For Markdown-style or LaTeX-style inline syntax ([label](url), **bold**, ~~strike~~), declare a type that opens and closes on specific delimiters:

type Bracketed
    group_open  "["
    group_close "]"
end

type Parens
    group_open  "("
    group_close ")"
end

function link
    arg literal "link"
    arg capture text Bracketed
    arg capture url  Parens
    write `<a href="${escapeHtml url}">${escapeHtml text}</a>
`
end

Source link [Al the Alien](https://alien.com/1) matches link with text = "Al the Alien" and url = "https://alien.com/1". See types.md for the full reference including nested groups and multi-char delimiters.

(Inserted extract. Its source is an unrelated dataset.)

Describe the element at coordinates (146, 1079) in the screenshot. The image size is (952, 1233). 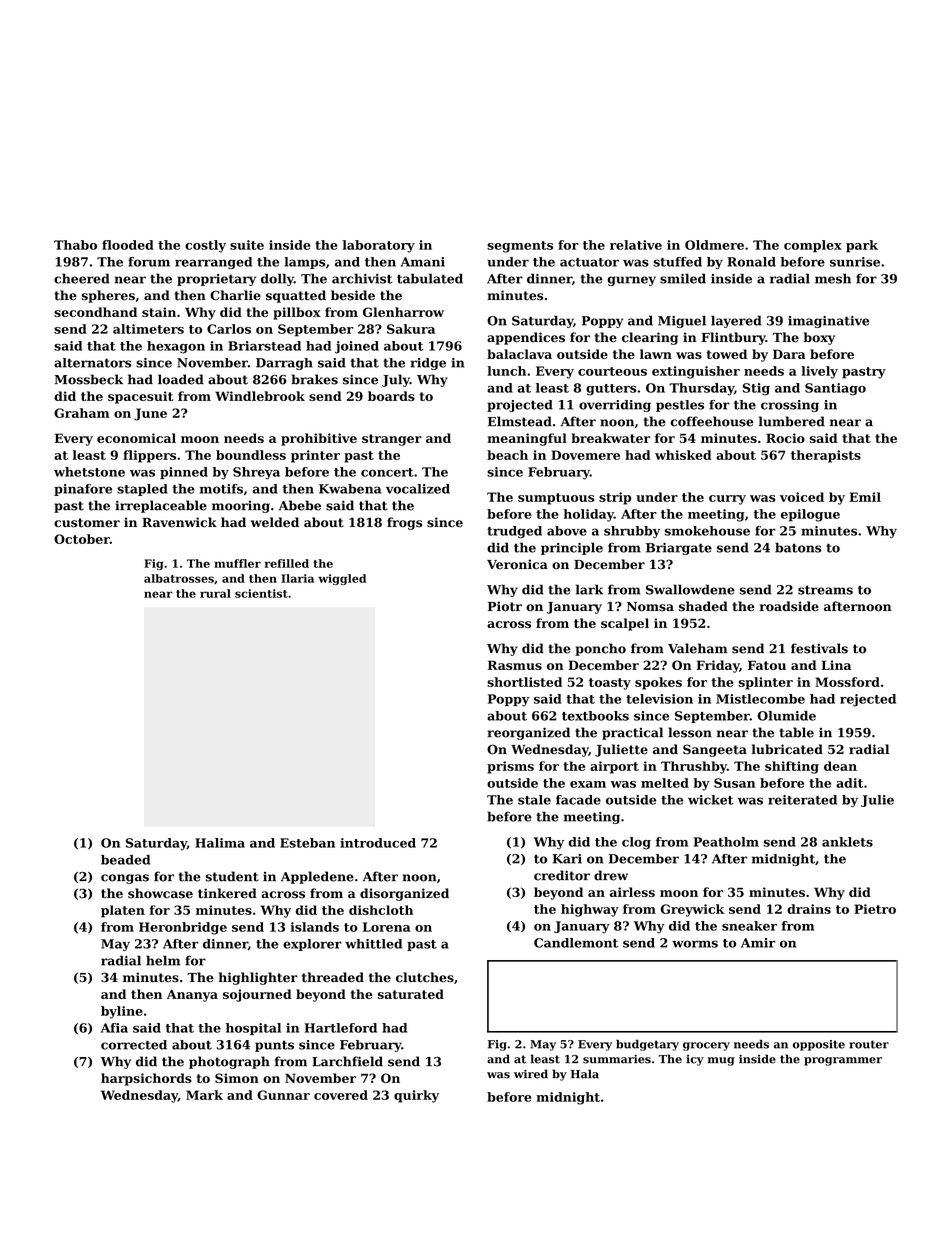
I see `harpsichords` at that location.
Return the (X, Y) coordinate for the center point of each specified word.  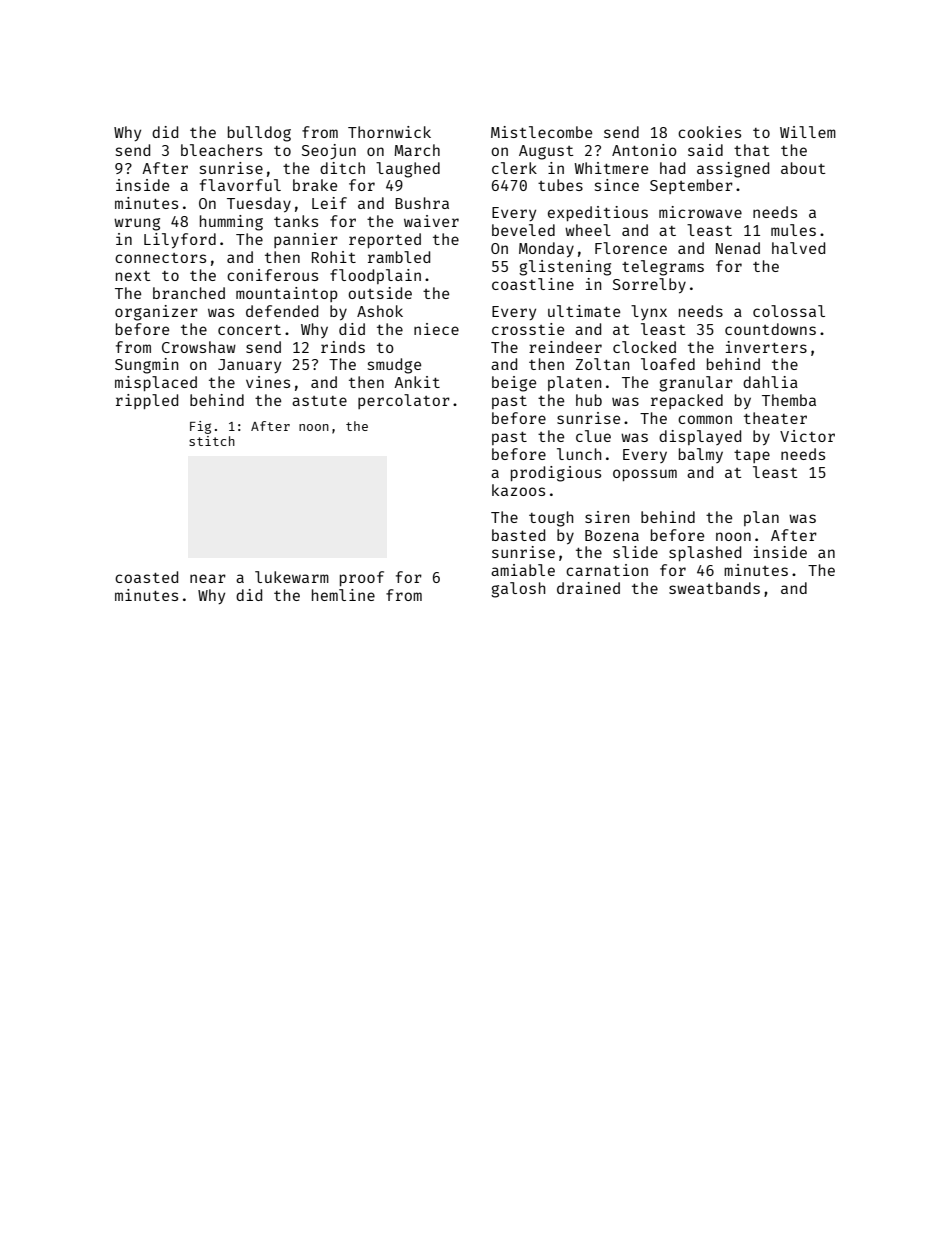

See block-functions.md for nesting and edge cases.

context — initial schema

Whatever fields your function bodies will manipulate (via set/ append/etc.). Lists default to [], maps to {}. The context is rendered into the file template as .context.

context
    imports []
    classes []
    vars {}
    total 0
end

file_template — final assembly

Receives body (concatenation of all top-level statements' written output) and context (final accumulated state). Common patterns:

# Python-style: imports at top, then body.
file_template
    for imp in context.imports
        write `import ${imp}
`
    end
    write body
end
# Pure JSON: ignore body entirely, render context.
file_template
    write (toJSONIndent context)
end

priority

When two functions could match a prefix, the higher priority wins; ties fall back to "more leading literals wins". You rarely need to set this explicitly — the default (0) plus the literal-leading bias handles most cases.

Validation

capy check lib.capy parses + validates a library without running any source. It reports load-time errors with the offending function and arg index.

Suggested authoring loop

capy init my-lib
cd my-lib
# edit lib.capy + script.capy in your editor
capy run lib.capy script.capy        # see output
capy check lib.capy                  # validate
capy docs lib.capy > REFERENCE.md    # regenerate reference docs

When the library stabilises, write a few sample scripts under examples/ so behaviour stays pinned as you iterate.